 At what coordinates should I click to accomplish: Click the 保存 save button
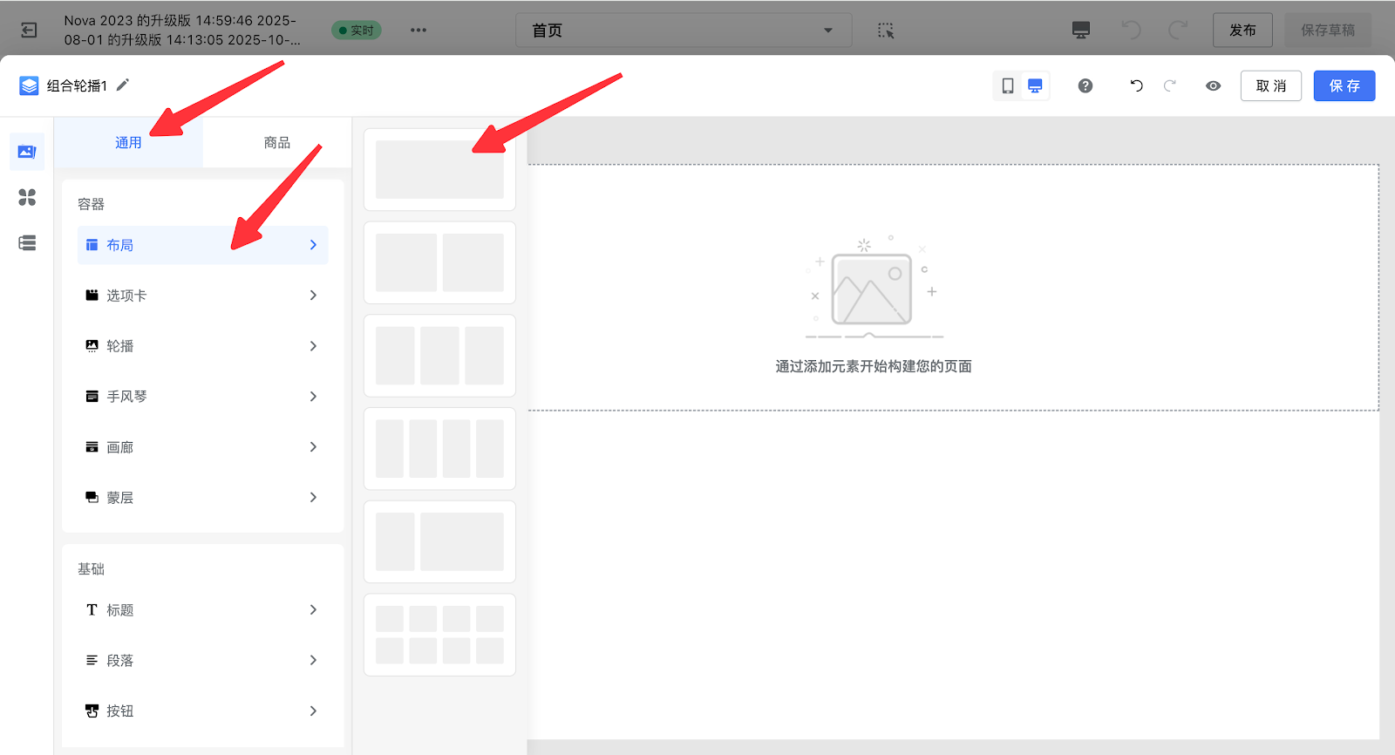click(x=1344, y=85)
...
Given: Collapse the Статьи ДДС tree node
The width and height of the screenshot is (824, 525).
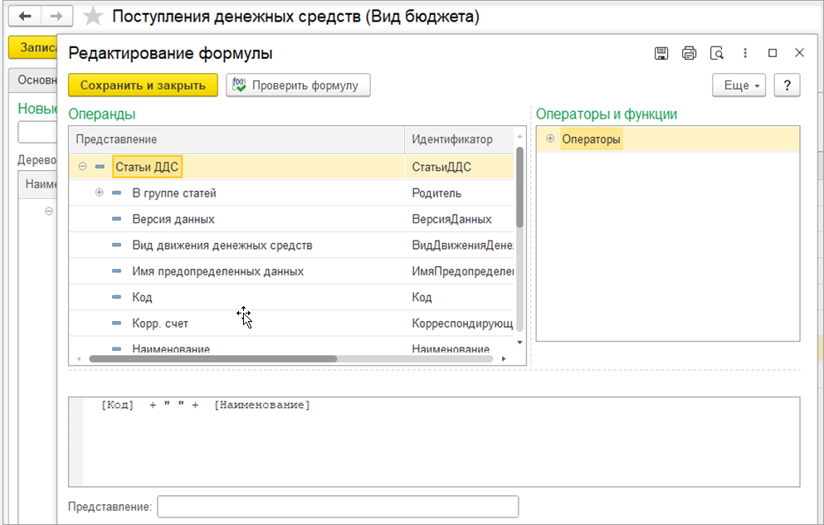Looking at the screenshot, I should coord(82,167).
==
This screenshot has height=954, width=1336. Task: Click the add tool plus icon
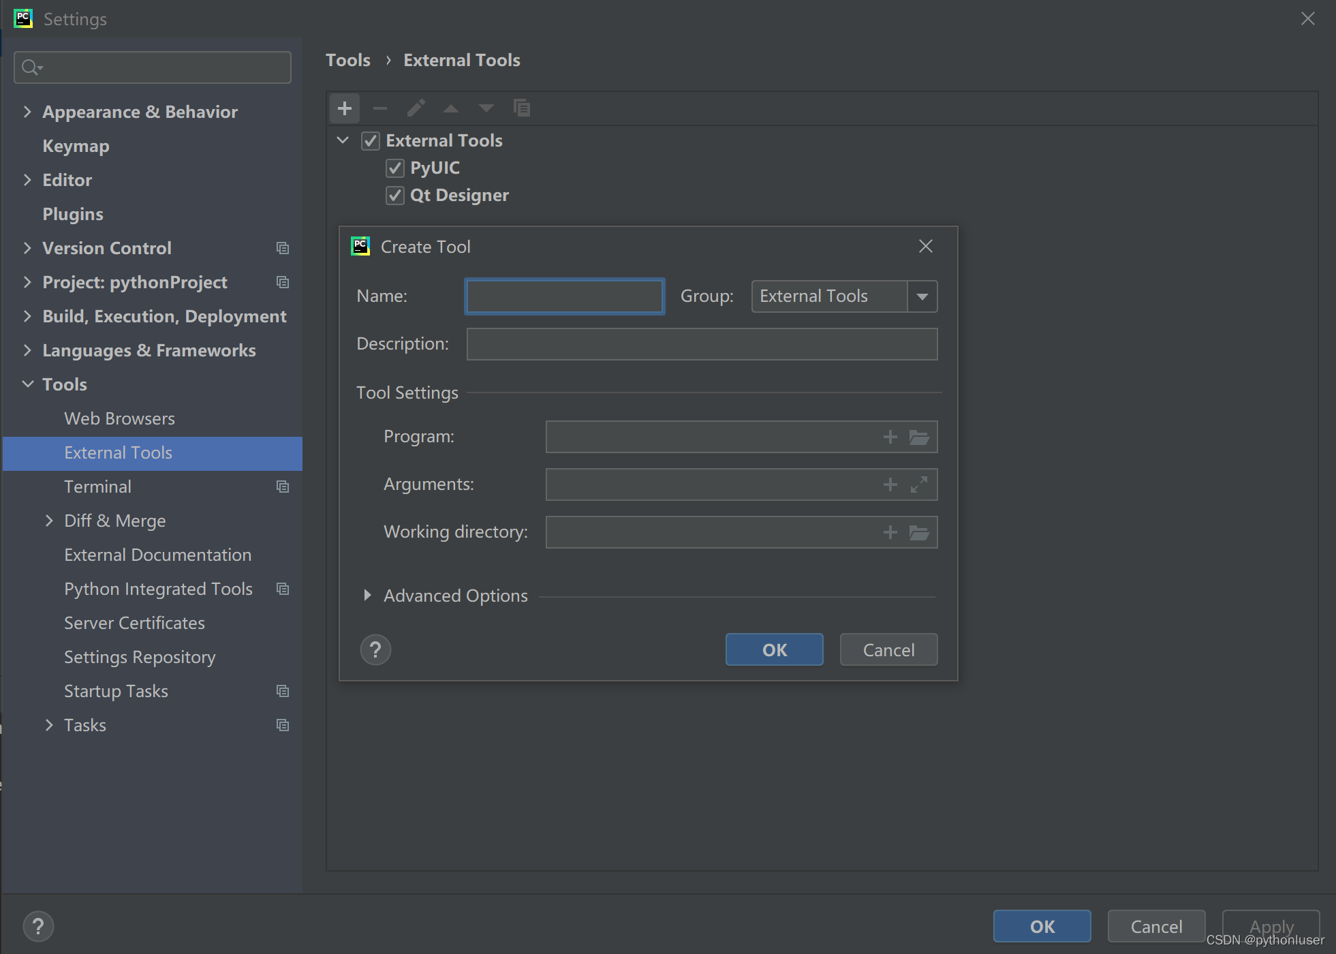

* [TASK TO COMPLETE] Copy out the lines from the one containing "Given: Collapse the Статьи ДДС tree node" through the one containing "Looking at the", both included, substituting "branch" for "tree node" and keeping everything else the same. Leave the pictures out.

* [EXERCISE SOLUTION]
Given: Collapse the Статьи ДДС branch
The width and height of the screenshot is (824, 525).
Looking at the screenshot, I should coord(82,167).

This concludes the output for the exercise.